Ingredient isolation is especially valuable when a new drug pops up. Carfentanil, for example, is just fentanyl with a few chemical adjustments. A few more adjustments and a new—potentially even more dangerous—version could appear on the street. In 2018, the DEA discovered 22 previously unidentified substances; six of those were new types of fentanyl.
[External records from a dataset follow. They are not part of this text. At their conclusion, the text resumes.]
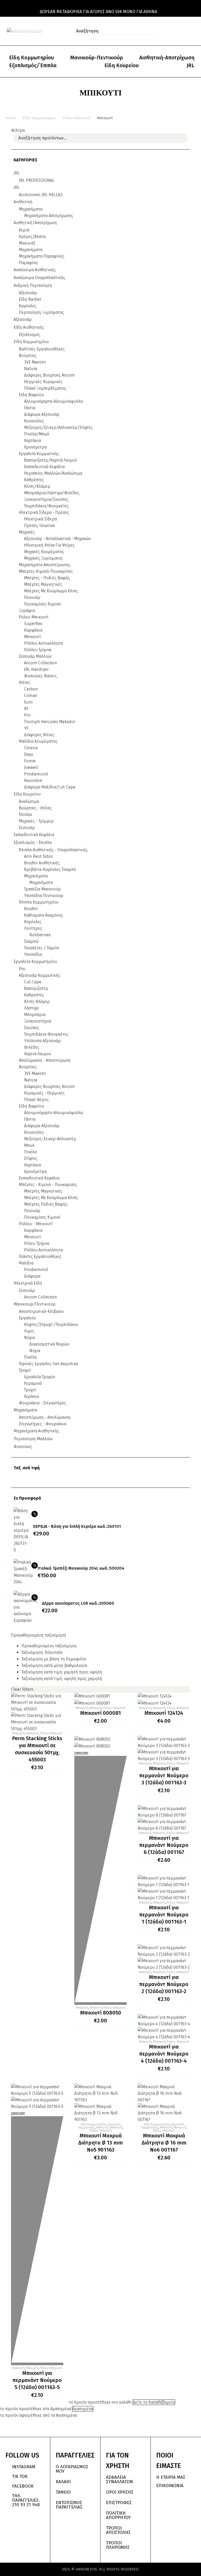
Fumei (30, 760)
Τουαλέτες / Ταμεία (41, 947)
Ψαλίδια (26, 1263)
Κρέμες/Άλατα (32, 236)
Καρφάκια (33, 630)
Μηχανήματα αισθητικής (36, 1430)
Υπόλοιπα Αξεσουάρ (42, 1040)
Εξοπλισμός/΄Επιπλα (33, 65)
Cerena (31, 747)
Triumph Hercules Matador (49, 721)
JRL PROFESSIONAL (36, 180)
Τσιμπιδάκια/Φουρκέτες (46, 505)
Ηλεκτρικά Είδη (28, 1283)
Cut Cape (32, 981)
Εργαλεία (27, 1317)
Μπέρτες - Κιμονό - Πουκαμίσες (48, 1184)
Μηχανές (27, 532)
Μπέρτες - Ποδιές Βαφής (47, 577)
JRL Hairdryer (36, 669)
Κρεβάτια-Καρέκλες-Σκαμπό (50, 869)
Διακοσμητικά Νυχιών (49, 1344)
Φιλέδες (31, 1047)
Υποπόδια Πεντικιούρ (43, 895)
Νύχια (29, 1337)
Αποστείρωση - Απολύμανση (45, 1417)
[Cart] (193, 31)
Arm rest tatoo (38, 856)
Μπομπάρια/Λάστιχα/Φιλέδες (51, 492)
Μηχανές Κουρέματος (44, 551)
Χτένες (24, 682)
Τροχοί (25, 1370)
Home (10, 118)
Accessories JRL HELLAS (41, 194)
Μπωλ (29, 1145)
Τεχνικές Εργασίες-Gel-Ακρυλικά (48, 1363)
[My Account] (171, 31)
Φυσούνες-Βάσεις (40, 675)
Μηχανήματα (30, 209)
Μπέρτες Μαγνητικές (43, 584)
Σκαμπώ (31, 941)
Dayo (28, 754)
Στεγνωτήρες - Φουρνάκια (42, 1423)
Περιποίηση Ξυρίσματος (41, 312)
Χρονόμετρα (35, 447)
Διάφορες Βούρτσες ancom (49, 375)
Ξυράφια (27, 610)
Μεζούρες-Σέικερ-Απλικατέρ (50, 1138)
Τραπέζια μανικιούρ (42, 889)
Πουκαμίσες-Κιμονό (42, 604)
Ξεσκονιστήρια (37, 1021)
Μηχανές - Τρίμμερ (36, 821)
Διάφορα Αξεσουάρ (41, 1125)
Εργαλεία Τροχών (39, 1376)
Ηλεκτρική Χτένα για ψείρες (49, 545)
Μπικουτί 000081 (100, 1713)
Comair (30, 695)
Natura (30, 368)
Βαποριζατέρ (36, 988)
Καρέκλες (27, 305)
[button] (151, 31)
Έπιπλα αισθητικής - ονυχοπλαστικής (53, 849)
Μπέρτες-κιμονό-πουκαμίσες (46, 571)
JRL (190, 65)
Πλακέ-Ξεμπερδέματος (45, 388)
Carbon (31, 688)
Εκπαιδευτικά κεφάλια (34, 834)
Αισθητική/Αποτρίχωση (35, 222)
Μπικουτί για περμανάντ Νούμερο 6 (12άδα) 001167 (163, 1845)
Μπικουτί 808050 (100, 2013)
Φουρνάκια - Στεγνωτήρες (42, 1402)
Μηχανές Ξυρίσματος (43, 558)
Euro (28, 702)
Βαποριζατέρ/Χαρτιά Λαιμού (50, 460)
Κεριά (24, 230)
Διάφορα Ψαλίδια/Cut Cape (49, 787)
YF (26, 728)
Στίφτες (30, 1158)
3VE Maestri (35, 1073)
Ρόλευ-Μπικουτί (76, 118)
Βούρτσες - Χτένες (35, 807)
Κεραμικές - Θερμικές (44, 1093)
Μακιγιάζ (27, 243)
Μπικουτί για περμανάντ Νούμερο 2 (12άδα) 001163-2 (163, 1984)
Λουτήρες (33, 928)
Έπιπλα (25, 814)
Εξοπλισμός (29, 334)
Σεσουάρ (27, 827)
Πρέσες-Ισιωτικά (39, 525)
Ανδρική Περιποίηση (33, 285)
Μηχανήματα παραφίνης (41, 256)
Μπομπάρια (35, 1014)
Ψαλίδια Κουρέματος (38, 741)
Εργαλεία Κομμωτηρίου (35, 961)
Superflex (33, 623)
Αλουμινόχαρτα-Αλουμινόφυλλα (53, 401)
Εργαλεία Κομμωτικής (39, 453)
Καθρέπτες (34, 479)
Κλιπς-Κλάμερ (37, 1001)
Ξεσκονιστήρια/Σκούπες (46, 499)
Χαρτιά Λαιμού (37, 1053)
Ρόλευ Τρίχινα (36, 1243)
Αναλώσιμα (29, 801)
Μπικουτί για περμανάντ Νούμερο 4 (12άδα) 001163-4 (163, 2054)
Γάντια (29, 407)
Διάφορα (32, 1276)
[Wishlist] (182, 31)
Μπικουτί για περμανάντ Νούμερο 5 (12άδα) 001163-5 (37, 2380)
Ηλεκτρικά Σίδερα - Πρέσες (44, 512)
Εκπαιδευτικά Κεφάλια (44, 466)
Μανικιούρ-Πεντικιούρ (96, 57)
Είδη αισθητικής (29, 327)
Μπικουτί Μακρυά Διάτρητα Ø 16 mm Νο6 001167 (164, 2142)
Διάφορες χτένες (39, 734)
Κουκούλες (34, 420)
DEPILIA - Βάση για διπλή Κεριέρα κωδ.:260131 (77, 1526)
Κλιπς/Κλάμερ (37, 486)
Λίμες (29, 1331)
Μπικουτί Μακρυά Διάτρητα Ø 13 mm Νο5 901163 (100, 2142)
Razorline (33, 780)
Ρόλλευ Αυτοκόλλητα (43, 643)
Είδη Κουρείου (121, 65)
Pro (27, 715)
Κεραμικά (33, 1383)
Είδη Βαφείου (31, 1106)
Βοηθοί (31, 908)
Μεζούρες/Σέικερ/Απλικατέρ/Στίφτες (58, 427)
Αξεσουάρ (28, 292)
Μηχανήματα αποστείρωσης (44, 564)
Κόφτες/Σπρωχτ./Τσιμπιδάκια (51, 1324)
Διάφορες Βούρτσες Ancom (49, 1086)
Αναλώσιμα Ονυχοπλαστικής (39, 277)
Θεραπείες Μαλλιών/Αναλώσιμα (53, 473)
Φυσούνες (23, 1446)
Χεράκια (31, 1396)
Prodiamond (36, 773)
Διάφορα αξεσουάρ (41, 414)
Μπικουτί (32, 636)
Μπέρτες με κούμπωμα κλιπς (51, 590)
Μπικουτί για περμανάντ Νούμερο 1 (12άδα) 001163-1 (163, 1914)
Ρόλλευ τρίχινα (37, 649)
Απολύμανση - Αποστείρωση (45, 1060)
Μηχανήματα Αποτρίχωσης (48, 215)
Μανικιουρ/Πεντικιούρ (34, 1304)
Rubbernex (40, 934)
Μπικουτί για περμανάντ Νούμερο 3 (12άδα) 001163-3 (163, 1775)
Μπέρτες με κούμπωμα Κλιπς (51, 1197)
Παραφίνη (28, 262)
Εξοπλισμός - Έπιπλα (33, 842)
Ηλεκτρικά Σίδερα (40, 519)
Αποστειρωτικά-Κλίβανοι (41, 1311)
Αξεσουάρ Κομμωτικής (39, 975)
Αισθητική (23, 201)
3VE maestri (35, 362)
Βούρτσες (28, 355)
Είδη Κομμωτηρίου (31, 57)
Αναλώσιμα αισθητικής (35, 269)
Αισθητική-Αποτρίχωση (166, 57)
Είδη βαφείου (31, 394)
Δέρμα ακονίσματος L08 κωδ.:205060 (78, 1603)
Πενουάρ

Bozenko said when new drugs come in, backlogs mount. Even in a forensic laboratory outfitted with the best chemical analysis tools, isolating an unidentified powder in a compound takes time. MagLev separates most compounds in just five to 25 minutes. Forensic chemists can then extract each purified cloud with a syringe and use technology as large and expensive as some cars—like nuclear magnetic resonance spectrometers or high-resolution mass spectrometry—to confirm their identities. Still, most local labs can't afford these machines, so the MagLev, which could cost just $30 to $200, depending on the size of the magnets, could be a valuable addition to an analytical arsenal: New versions of fentanyl, for example, would hover in the same general area, betraying a shared chemical foundation. Even without more intense analysis, labs can take important precautions when handling a possible fentanyl analog, which can pose a significant—even lethal—threat to bystanders if handled improperly.
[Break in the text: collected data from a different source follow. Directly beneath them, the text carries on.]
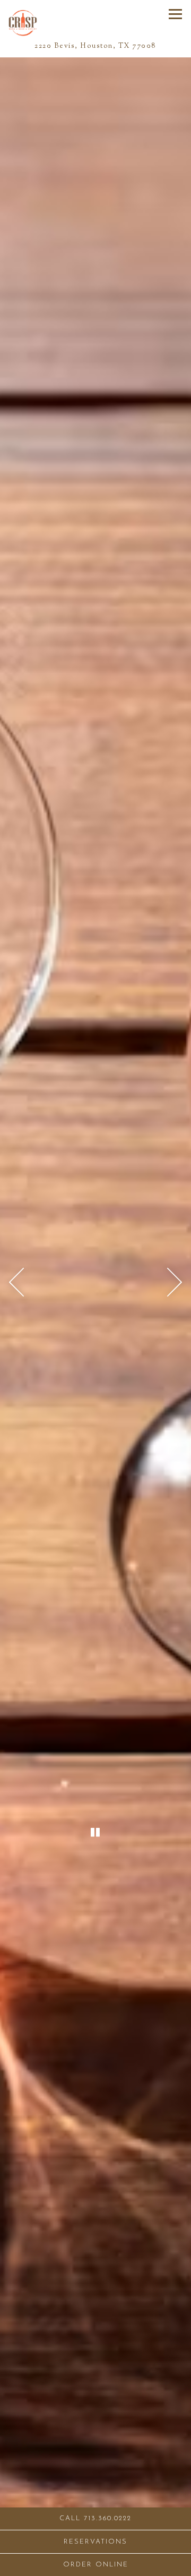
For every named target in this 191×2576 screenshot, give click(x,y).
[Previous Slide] (16, 1282)
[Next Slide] (174, 1282)
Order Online (127, 2564)
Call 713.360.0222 (95, 2518)
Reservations (127, 2541)
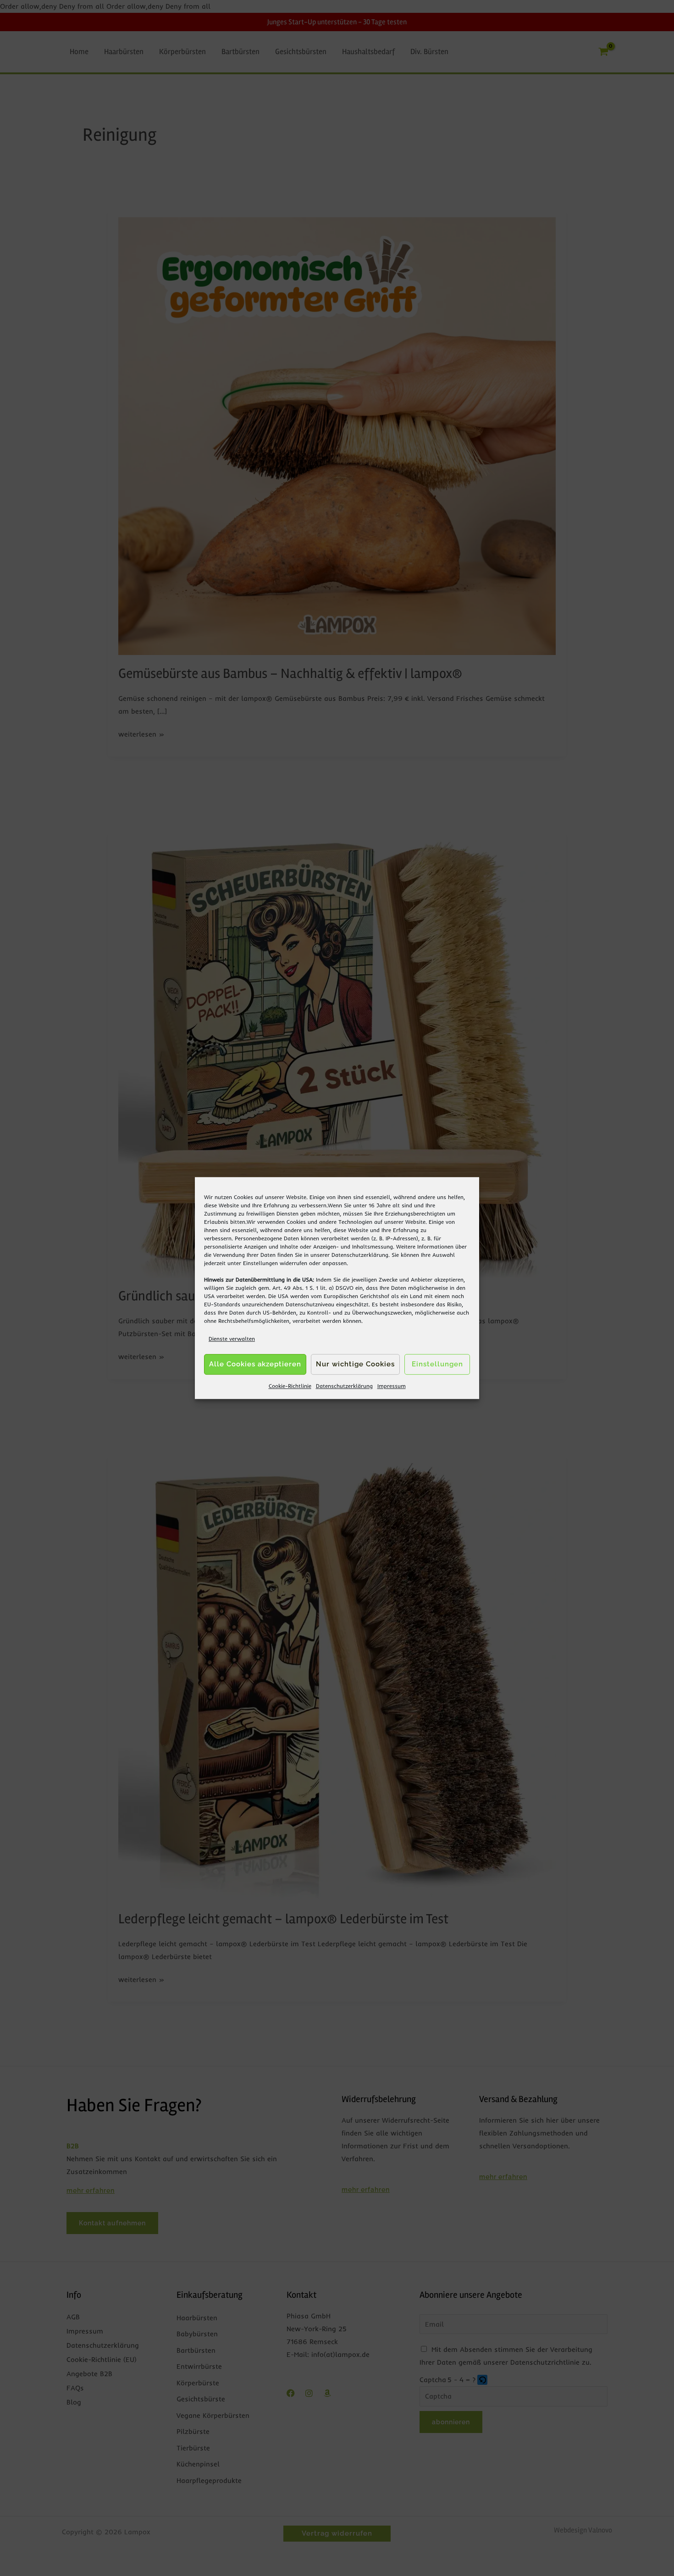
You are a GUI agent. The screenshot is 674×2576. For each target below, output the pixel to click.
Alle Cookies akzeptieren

"[MagLev] could enable us to identify novel drugs in a faster time period, which does serve the public," Bozenko said. Unidentified substances are, by definition, not illegal. Someone caught dealing an unknown chemical—even one responsible for lethal overdoses—cannot be prosecuted until a forensic chemist determines the powder's chemical structure. MagLev's quick and accurate results could speed the process from seizure to identification, regulation, and prosecution in the United States. In third-world countries where more expensive tools are out of the question, the cheap, power-independent technology could offer a reliable if not their only way to perform forensic chemical analysis.
Abrahamsson and Bozenko have plans to improve their technology, too. With a few tweaks, an officer could operate a smaller version in the field, mixing a powder into the solution, placing the cuvette between the magnets, and waiting for the separation to occur. Eventually, Bozenko hopes to pair MagLev with a spectrophotometric—or laser-based—tool to confirm the presumptive result on scene.
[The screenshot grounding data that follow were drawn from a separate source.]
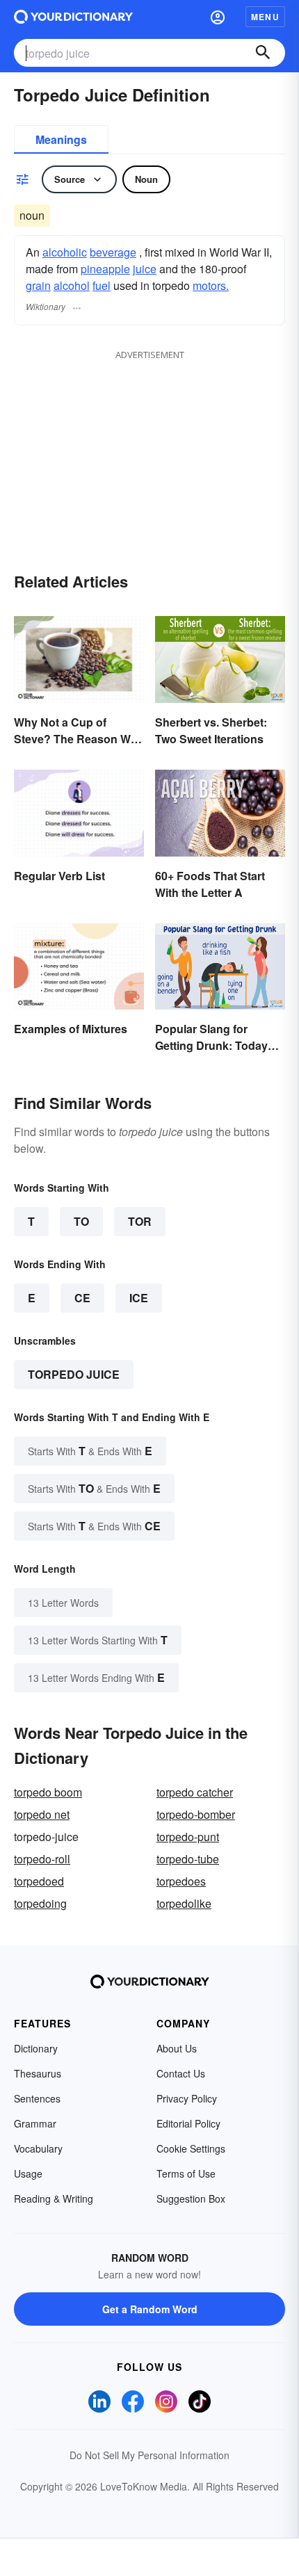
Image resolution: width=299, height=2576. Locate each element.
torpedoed (39, 1881)
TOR (140, 1221)
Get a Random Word (149, 2309)
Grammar (35, 2123)
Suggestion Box (190, 2198)
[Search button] (263, 52)
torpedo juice (74, 1374)
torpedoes (181, 1881)
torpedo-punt (187, 1837)
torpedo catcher (194, 1792)
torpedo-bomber (195, 1814)
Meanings (61, 139)
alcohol (72, 285)
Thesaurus (37, 2073)
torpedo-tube (187, 1859)
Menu (265, 16)
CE (82, 1298)
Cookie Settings (190, 2148)
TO (81, 1221)
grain (38, 285)
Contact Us (180, 2073)
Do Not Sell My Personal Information (149, 2455)
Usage (28, 2173)
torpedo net (42, 1814)
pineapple (105, 269)
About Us (176, 2048)
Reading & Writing (53, 2198)
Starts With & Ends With (90, 1451)
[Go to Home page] (73, 16)
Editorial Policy (188, 2123)
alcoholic (64, 252)
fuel (101, 285)
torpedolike (183, 1903)
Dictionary (36, 2048)
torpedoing (40, 1903)
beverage (113, 252)
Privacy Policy (186, 2098)
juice (144, 269)
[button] (217, 16)
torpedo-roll (42, 1859)
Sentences (37, 2098)
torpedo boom (48, 1792)
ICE (138, 1298)
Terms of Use (186, 2173)
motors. (211, 285)
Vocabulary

Last spring, a MagLev could have given Cherubino enough evidence to warn his community faster. But first, the Whitesides lab and the DEA still need collect more data to get MagLev certified for forensic analysis.
"We are looking for funding and partners to support our research and efforts to bring the benefits of MagLev to the analysis of drugs on the streets," Abrahamsson said. "We intend to eventually make MagLev an off-the-shelf product available to our law enforcement officers.
He added: "The biggest reward for the research would be to see it used to save lives."